=== Instructions to follow ===
Would you print only the lines running from the one with "This screenshot has" to the final line of the data below, word for word and without pictures?

=== Provided records ===
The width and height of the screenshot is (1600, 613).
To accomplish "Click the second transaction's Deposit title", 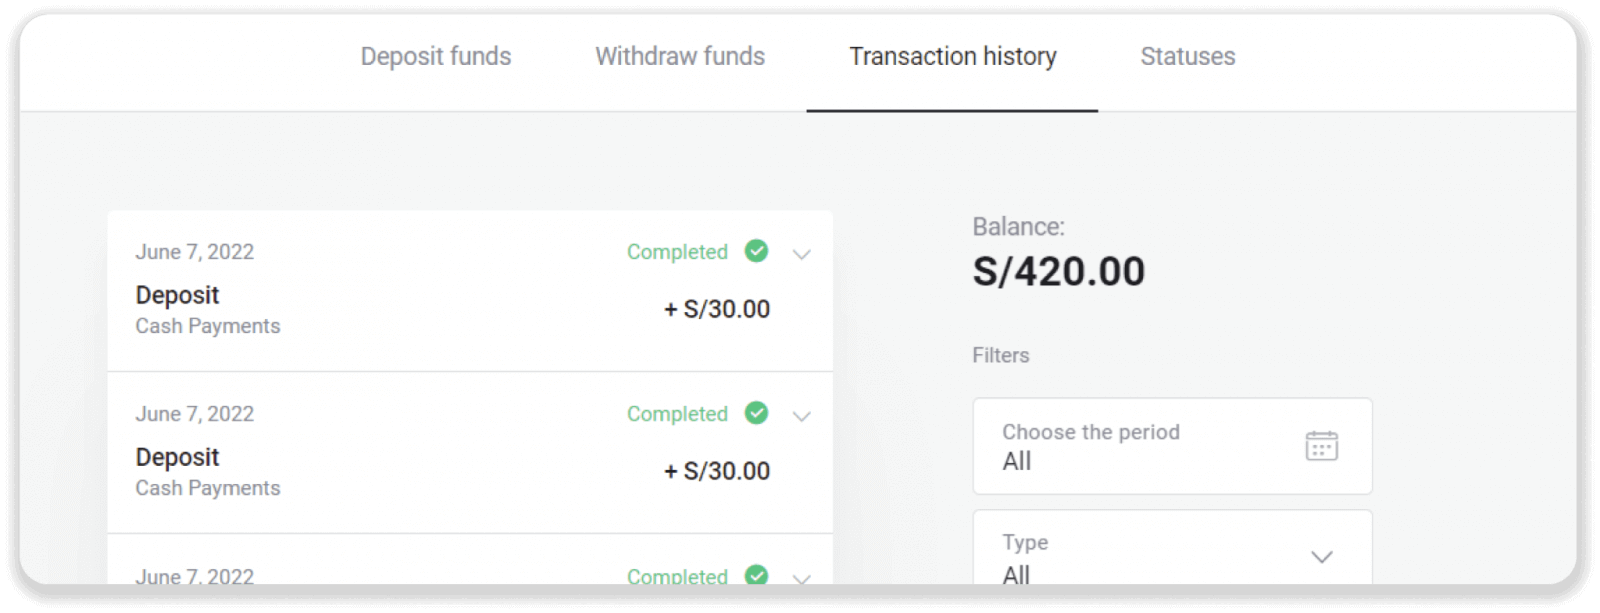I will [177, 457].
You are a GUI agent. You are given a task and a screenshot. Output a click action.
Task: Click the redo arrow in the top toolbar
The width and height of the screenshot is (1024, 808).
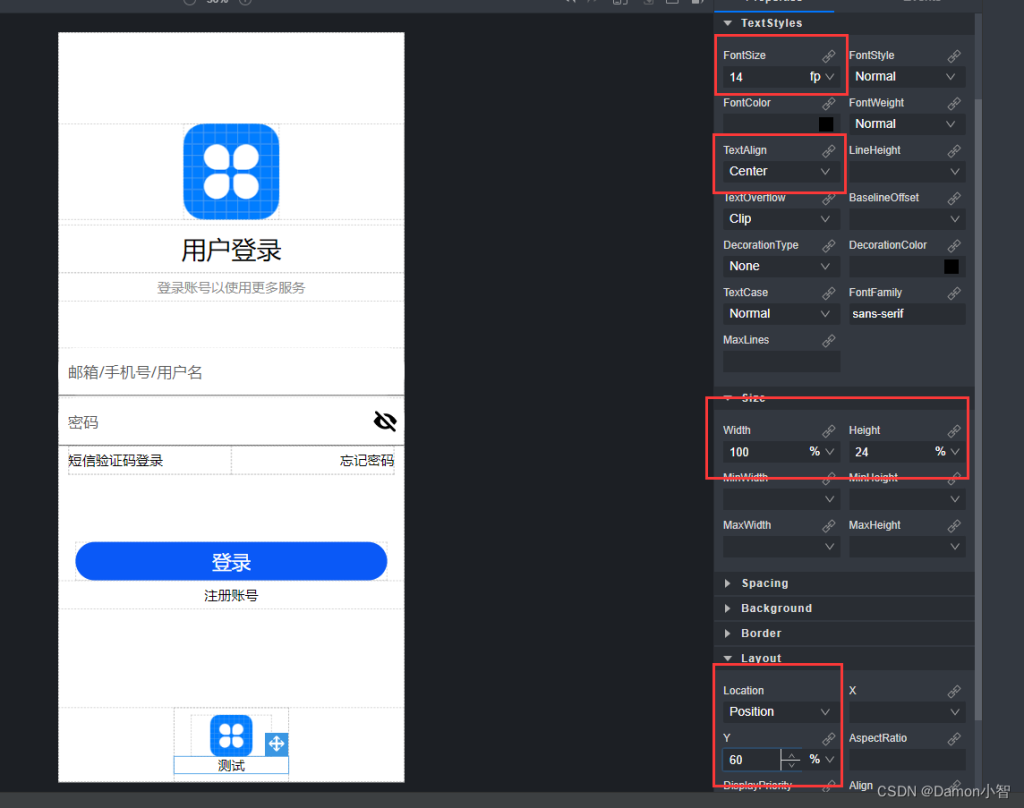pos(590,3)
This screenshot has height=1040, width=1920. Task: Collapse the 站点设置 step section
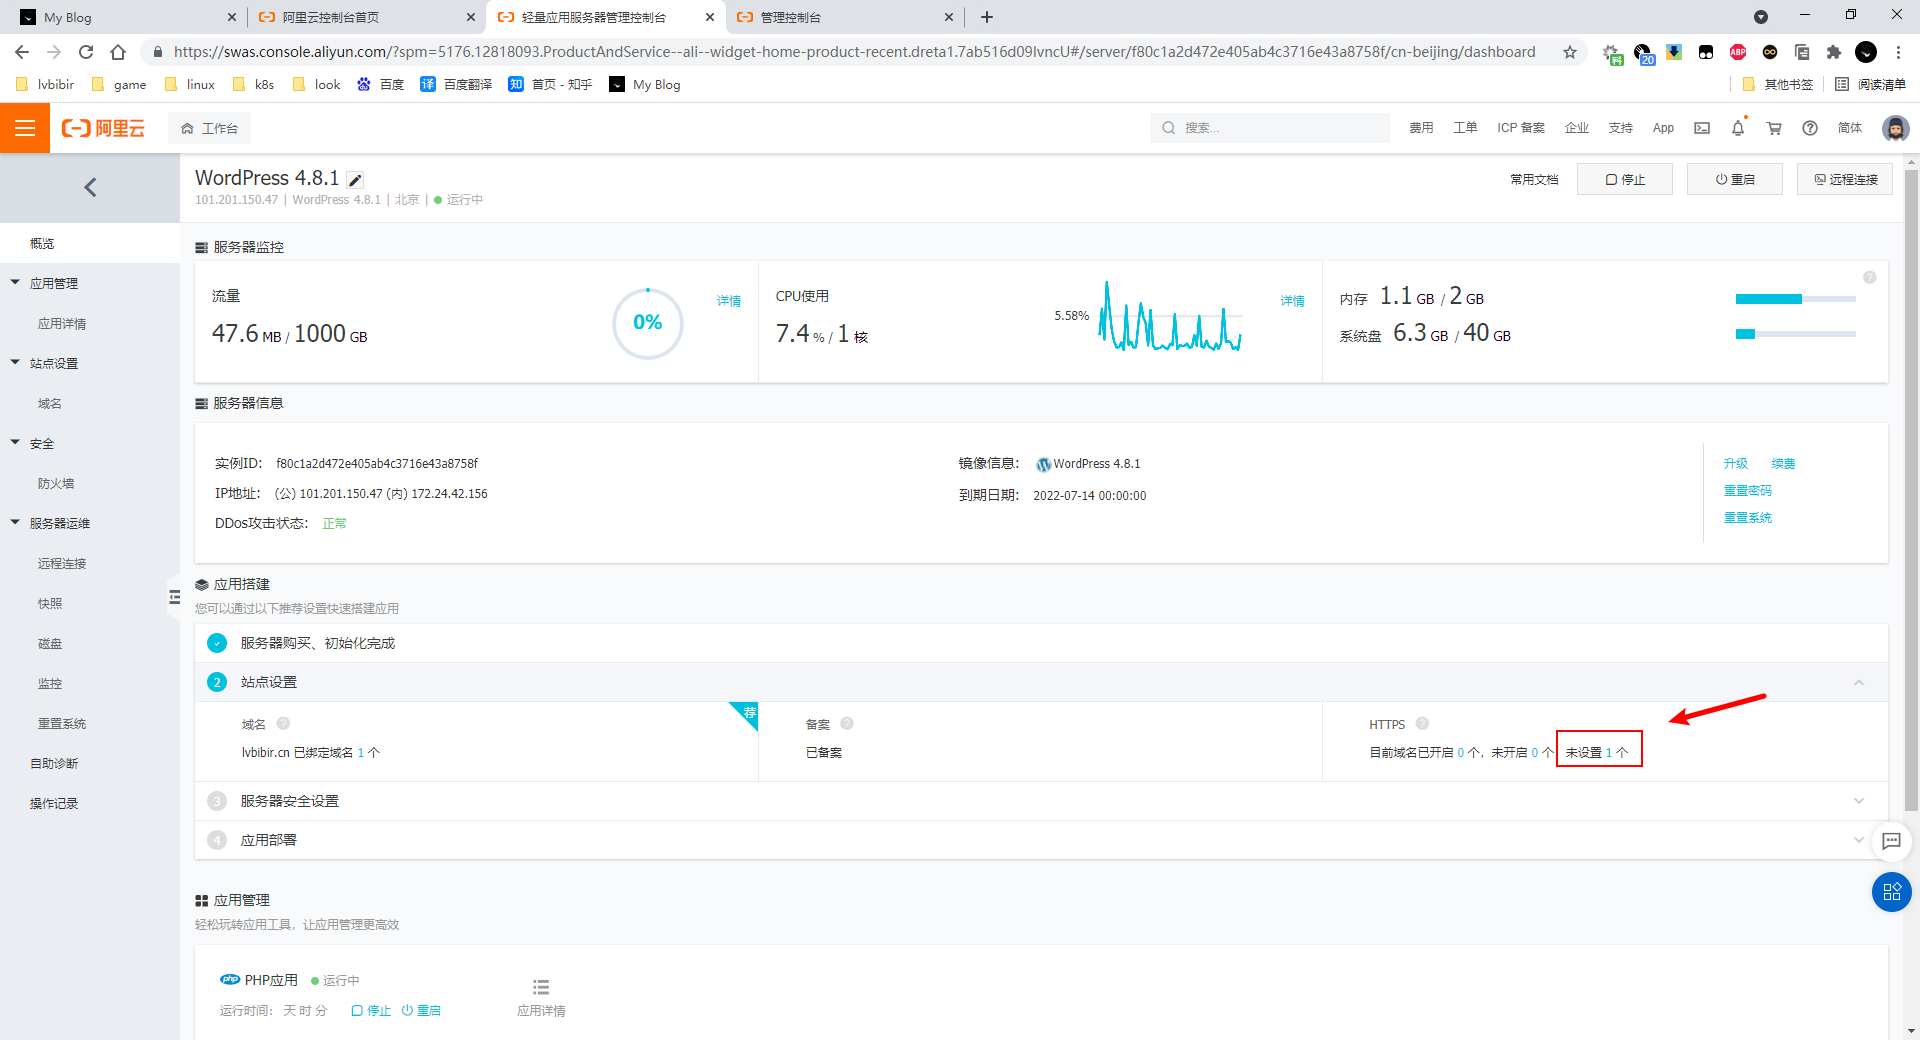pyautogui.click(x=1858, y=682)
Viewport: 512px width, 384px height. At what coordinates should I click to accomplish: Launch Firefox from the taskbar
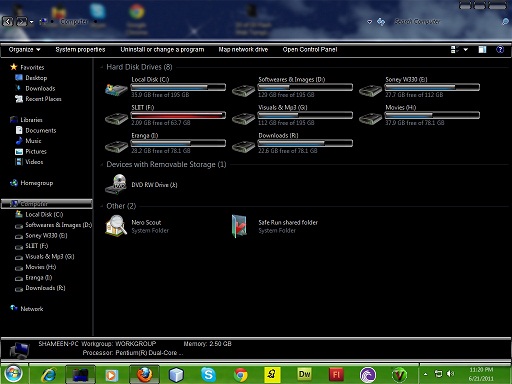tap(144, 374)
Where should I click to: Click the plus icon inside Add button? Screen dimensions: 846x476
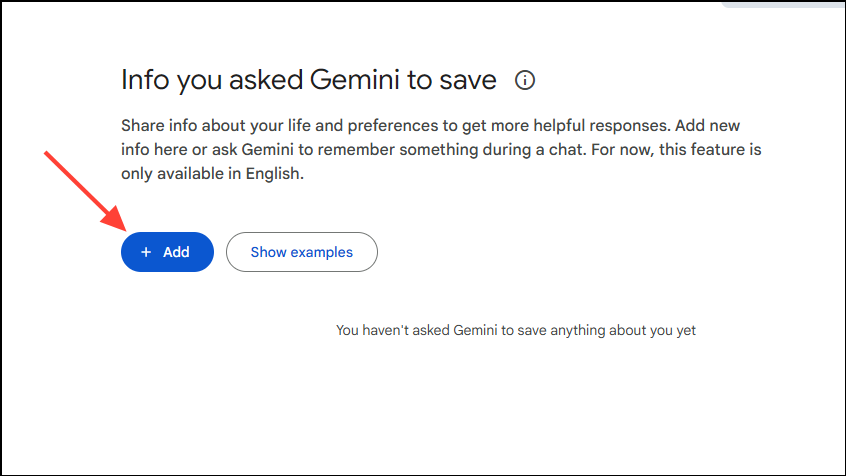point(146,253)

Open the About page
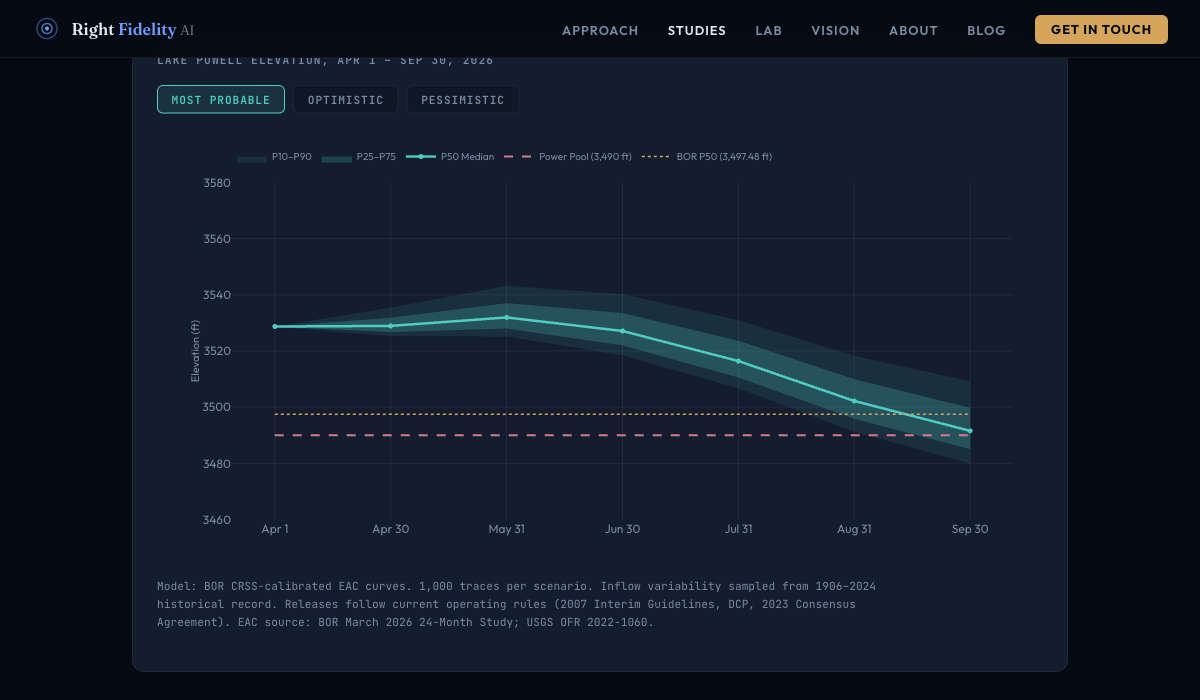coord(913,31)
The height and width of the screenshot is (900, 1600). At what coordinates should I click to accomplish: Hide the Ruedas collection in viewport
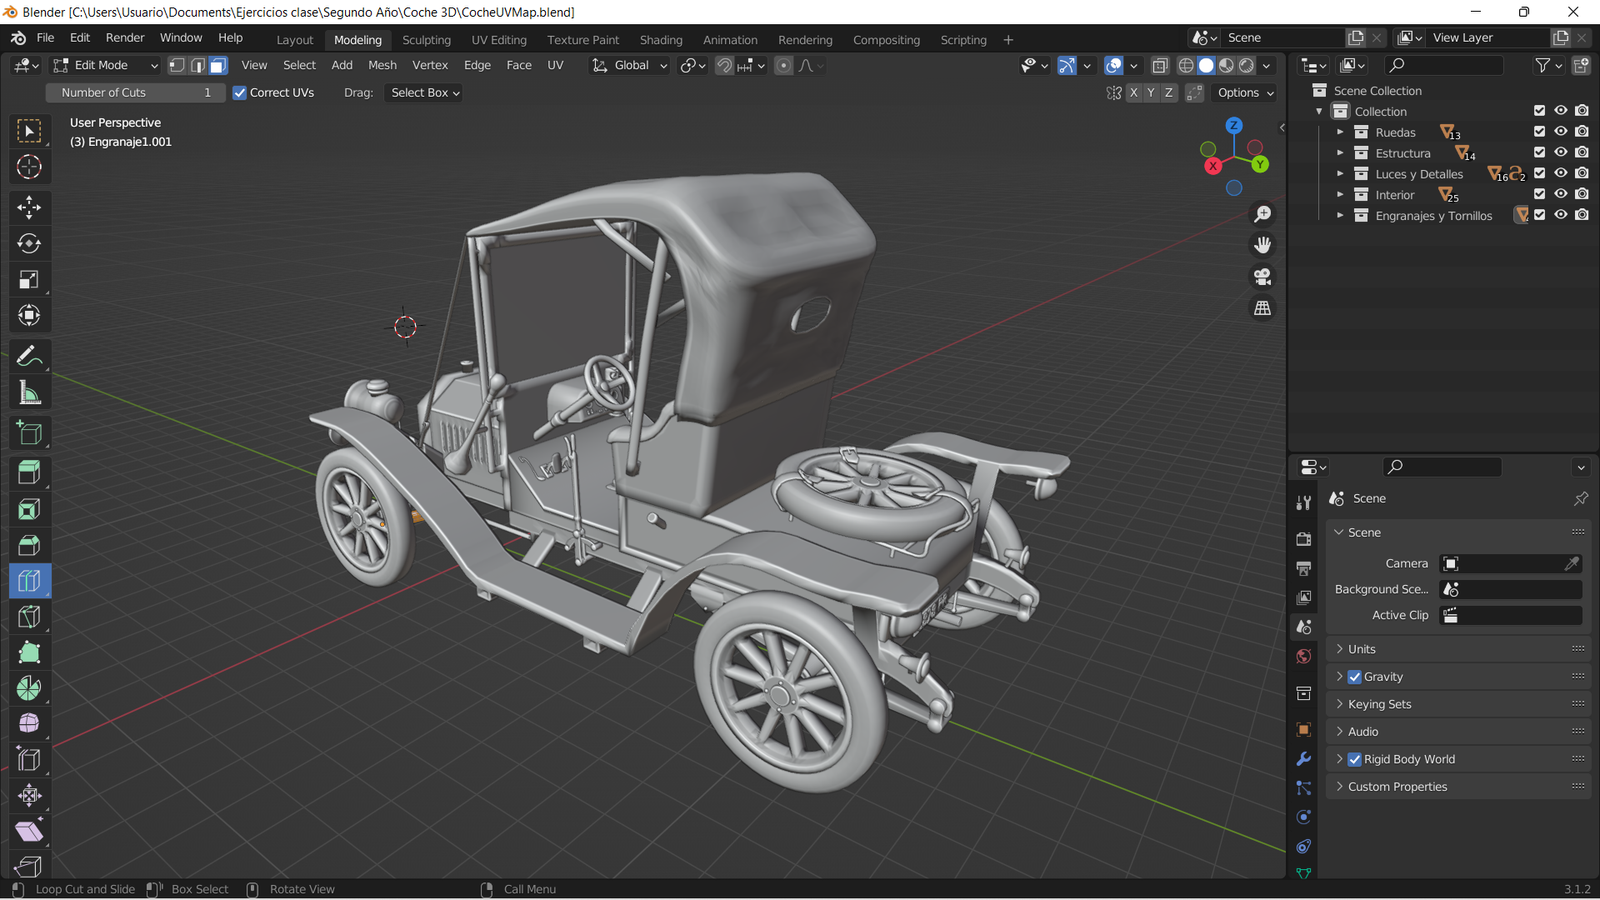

=== Response to the task ===
This screenshot has height=1040, width=1920. Task: Collapse the 站点设置 step section
pyautogui.click(x=1858, y=682)
Viewport: 512px width, 384px height. At what coordinates should I click to accomplish: Launch Firefox from the taskbar
tap(144, 374)
Where should I click to: Click the plus icon inside Add button? Screen dimensions: 846x476
point(146,253)

Open the About page
coord(913,31)
The height and width of the screenshot is (900, 1600). At what coordinates should I click to accomplish: Hide the Ruedas collection in viewport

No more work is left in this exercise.